Leveraging the threat of a crippling strike during the Super Bowl, 2,500 local transit workers begin voting Sunday on a new contract that would raise wages and improve safety on the job.
Union leadership recommended they approve the deal, following tense negotiations and heated rallies at Metropolitan Council meetings throughout the week. The labor dispute brought attention to what Metro Transit drivers say is an unsafe workplace, where passengers physically assault them and many suffer through the stress of inadequate bathroom breaks.
"We want respect in the workplace," said Mark Lawson, president of Amalgamated Transit Union Local 1005.
The proposed contract increases wages by 2.5 percent per year, over three years, and leaves health care plans untouched. A third-year bus driver making $45,115 today would earn $57,679 by the year three of the contract, not including average overtime of $8,400 a year, according to the council.
The push for improved safety conditions resulted in the installation of protective plexiglass beside the driver's seat in 21 buses, starting this week, to see how they work.
Improving the workstation of bus drivers has been a priority of the international Amalgamated Transit Union in Washington, which asked local unions this fall to express support for changes. International ATU President Larry Hanley said the coming Super Bowl was a chance to give the issue attention.

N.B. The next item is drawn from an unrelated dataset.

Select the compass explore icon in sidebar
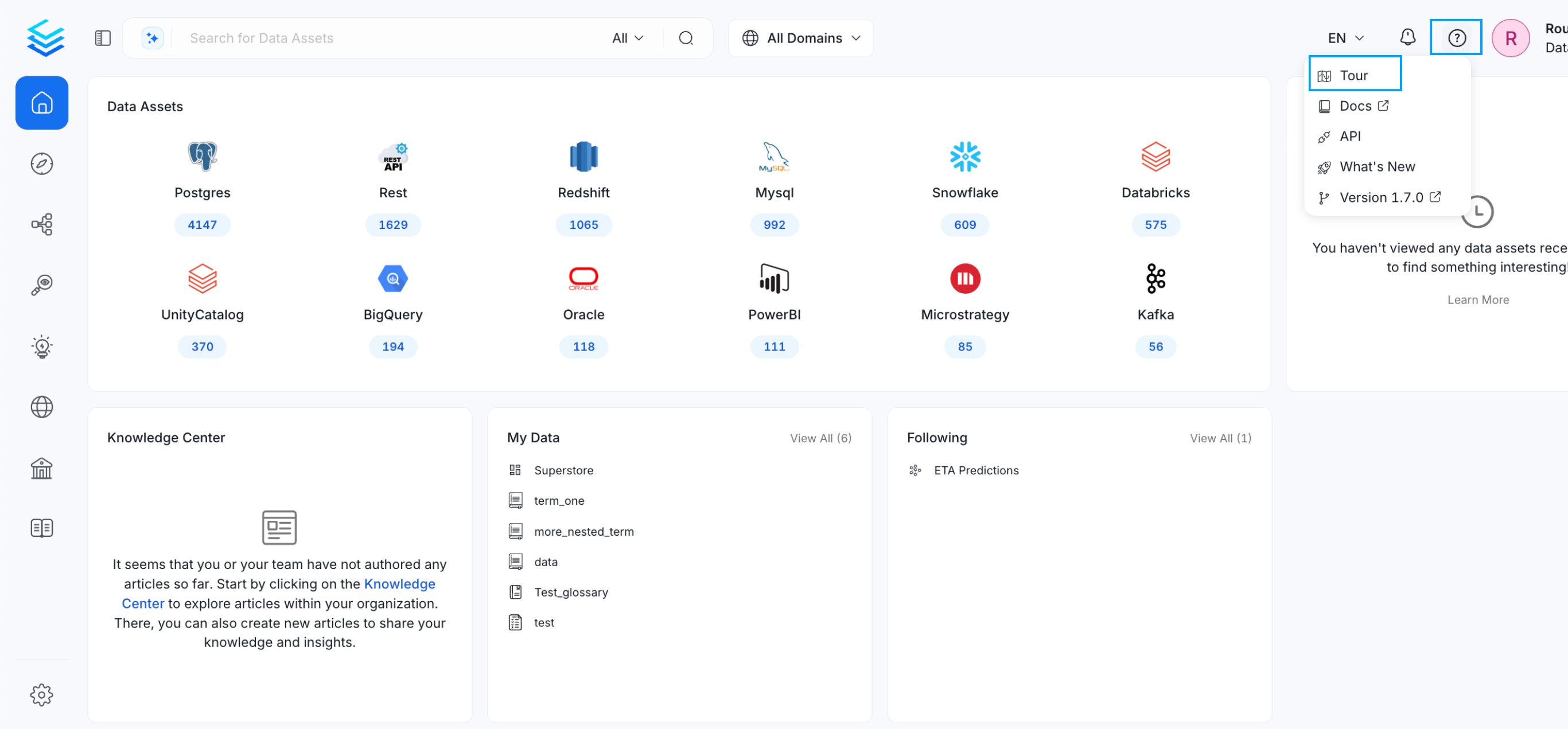Image resolution: width=1568 pixels, height=729 pixels. [x=41, y=163]
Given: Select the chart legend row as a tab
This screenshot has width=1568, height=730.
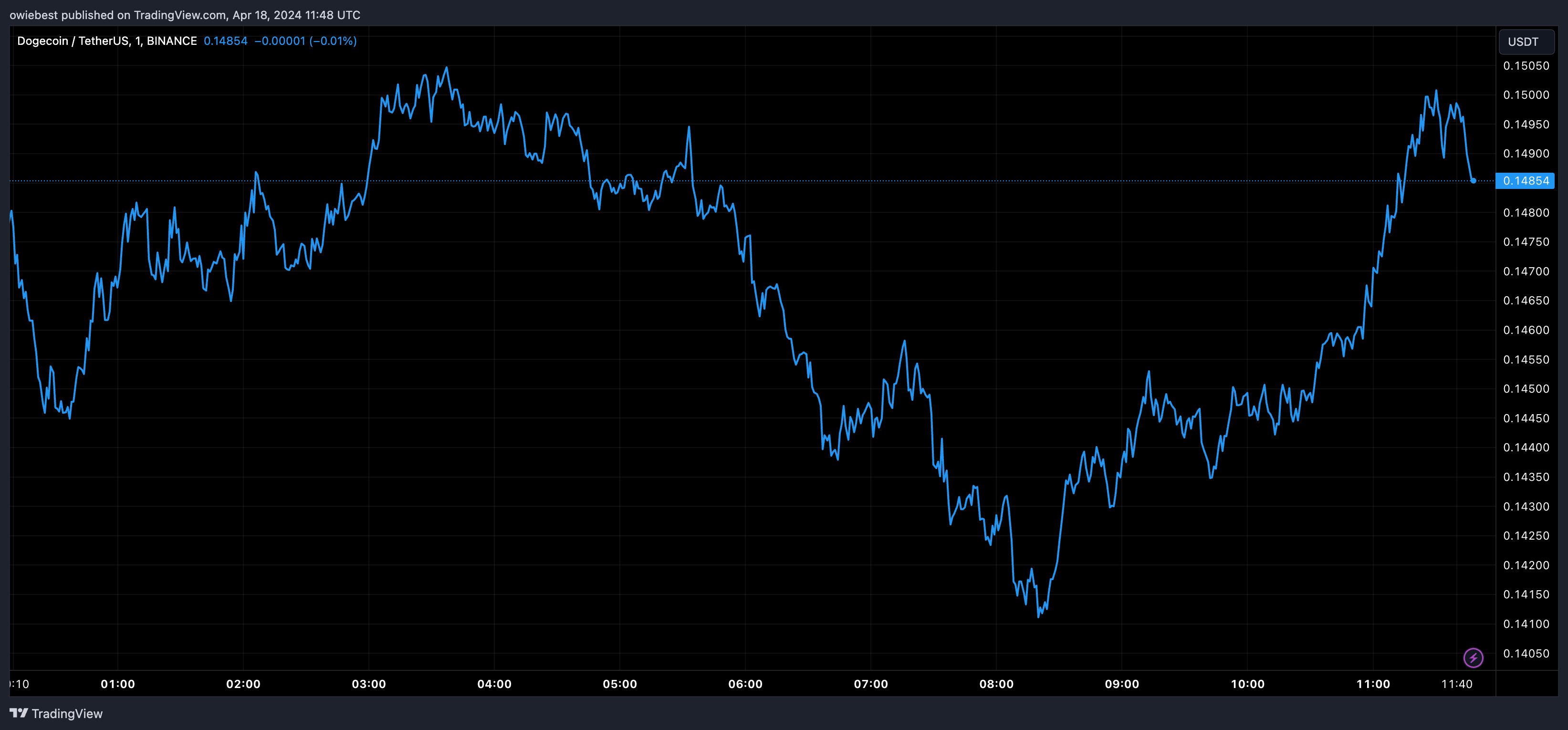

"What the transit industry is doing is making us play without headgear, without helmets and without padding," Hanley said. "They're making us just go out there and take the beating."
'We aren't safe'
Metro Transit data show there have been 72 felony-level assaults on bus drivers since 2010, which are the most serious out of more than 1,000 assault and harassment incidents over that period. Drivers are spit on roughly 35 times per year, an act that became a gross misdemeanor in 2013.